Case presentation: A term baby girl born by normal delivery to Caucasian parents presented with poor feeding, hypothermia and hypoglycemia with blood glucose of 1.8 mmol/l. She was treated for suspected sepsis. On day 2, she was noted to be hyponatremic (129 mmol/l), hyperkalemic (6.6 mmol/l), and the 17-OH progesterone was normal. She had hypoglycemia screen that revealed low cortisol of 46 nmol/l. Hydrocortisone was started after failed short Synacthen test (cortisol of <30 nmol/l at 0 min and 90 nmol/l at 60 min).

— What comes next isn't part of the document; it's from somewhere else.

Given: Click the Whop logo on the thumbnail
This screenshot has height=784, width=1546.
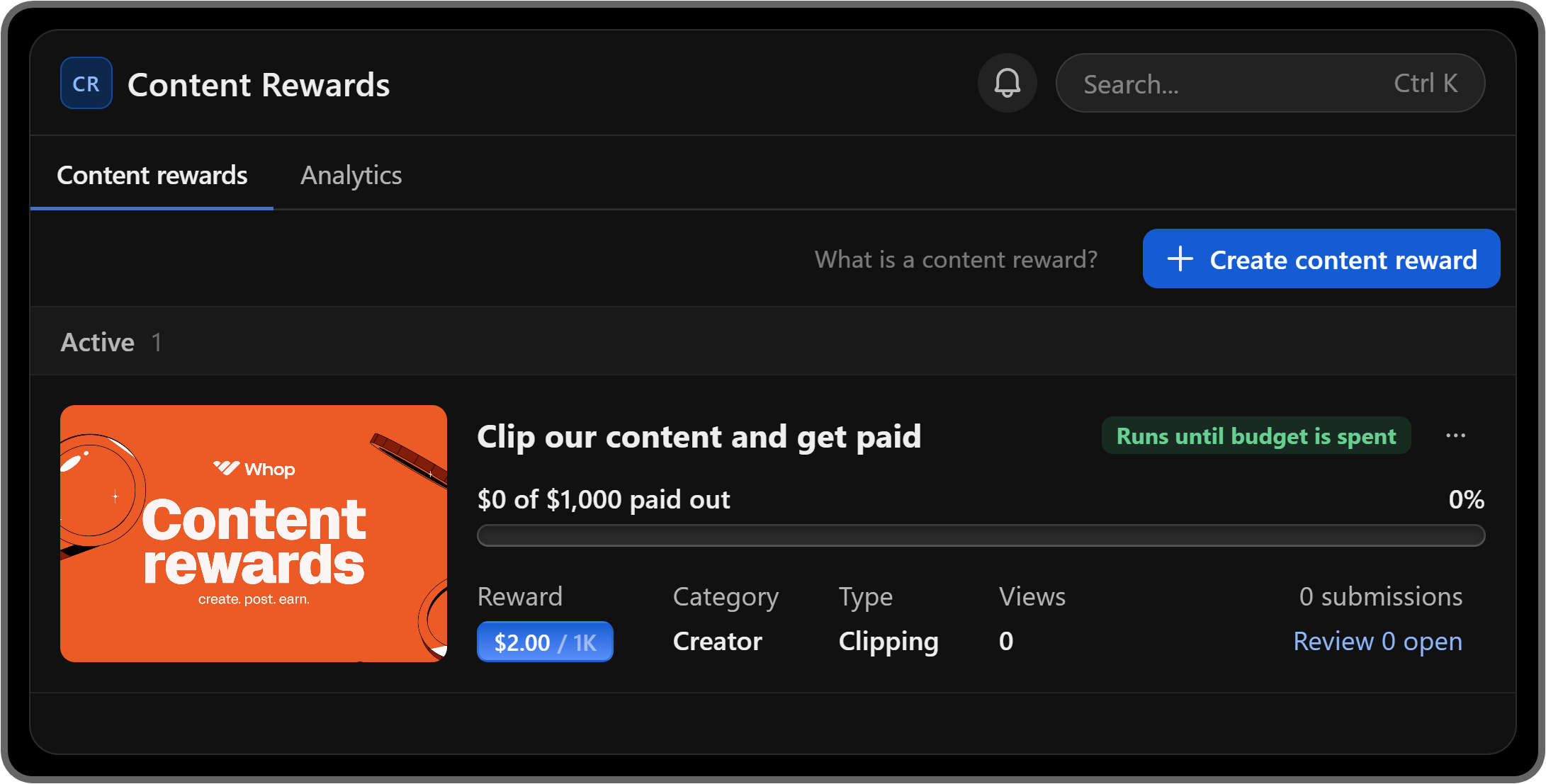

Hypoglycemia resolved but she was noticed to have developed hypernatremia (147 mmol/l) and polyuria (5.8 ml/kg per h). Paired plasma and urine osmolality revealed underlying diabetes insipidus that was possibly obscured by concomitant cortisol deficiency. She was also noted to be hypothyroid and an ophthalmic review showed optic atrophy.

Discussion: Hypopituitarism is common but congenital form is rare.¹ Congenital hypopituitarism may be the result of complications around delivery, or may be the result of insufficient development (hypoplasia) of the gland, sometimes in the context of specific genetic abnormalities like mutations in HESX1 and SOX2.² Neonates with congenital hypopituitarism may present with nonspecific symptoms. As cortisol is necessary to excrete a free water load, cortisol deficiency may obscure diabetes insipidus.³

Conclusion: Hypopituatisrism can be an evolving condition with other hormone deficiencies becoming evident over a period of time. This case highlights the importance of looking for posterior pituitary dysfunction while managing hypocortisolaemia.

References: 1. Gaurav Atreja et al. Congenital hypopituitarism and renal failure. Indian J Endocrinol Metab 2011 15(Supp l3) S253–S254.

2. McNay DE, Turton JP, Kelberman D et al. HESX1 mutations are an uncommon cause of septo-optic dysplasia and hypopituitarism. J Clin Endocrinol Metab 2006 92(2) 691–697.

3. Rajaratnam S et al. Hydrocortisone dose and postoperative diabetes insipidus in patients undergoing transsphenoidal pituitary surgery: a prospective randomized controlled study. Br J Neurosurg 2003 17(5) 437–442 (Medline).